The Invisible Workload: Why the Mental Load in Parenting Is Finally Being Talked About
You remembered to schedule the dentist appointment, buy the birthday gift for your child's classmate, notice that the winter coat no longer fits, sign the permission slip, research the summer camp deadline, track the pediatrician visit, and make sure there are snacks for after practice. All of this before 8 a.m. All of this while also getting everyone out the door.
Your partner forgot there was a dentist appointment.
This is the mental load. And right now, it is one of the most passionately debated topics in parenting conversations, not because it is new, but because parents, and particularly mothers, are finally refusing to accept it as simply 'the way things are.'
Naming the Invisible
The concept of the 'mental load' was widely popularized by French cartoonist Emma in her 2017 viral comic 'You Should've Asked,' which depicted how women are expected to function as household managers while their partners wait to be asked. The comic resonated with millions globally, not because the individual tasks were unmanageable, but because the cognitive labor of tracking, anticipating, and orchestrating every aspect of family life falls invisibly and disproportionately on mothers.

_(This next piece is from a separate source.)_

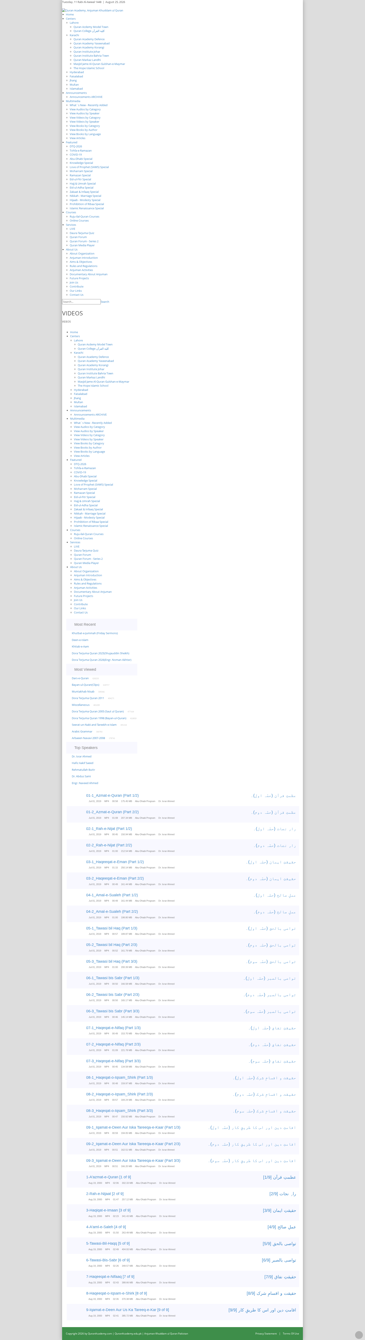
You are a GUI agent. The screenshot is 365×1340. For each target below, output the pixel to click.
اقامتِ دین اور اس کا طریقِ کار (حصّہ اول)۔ (252, 1127)
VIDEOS (66, 321)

Sociologists distinguish between three types of domestic work: visible labor (cleaning, cooking, driving), emotional labor (managing relationships, supporting emotional needs), and cognitive or mental labor (planning, organizing, remembering, anticipating). Research consistently shows that in heterosexual couples, women perform more of all three, but the cognitive dimension is the most invisible and the hardest to redistribute.
Dr. Allison Daminger's 2019 research in the American Sociological Review, widely considered the most rigorous study of cognitive domestic labor to date, found that women handle a disproportionate share of the anticipating and monitoring stages of household management — the noticing and tracking that precede any visible action.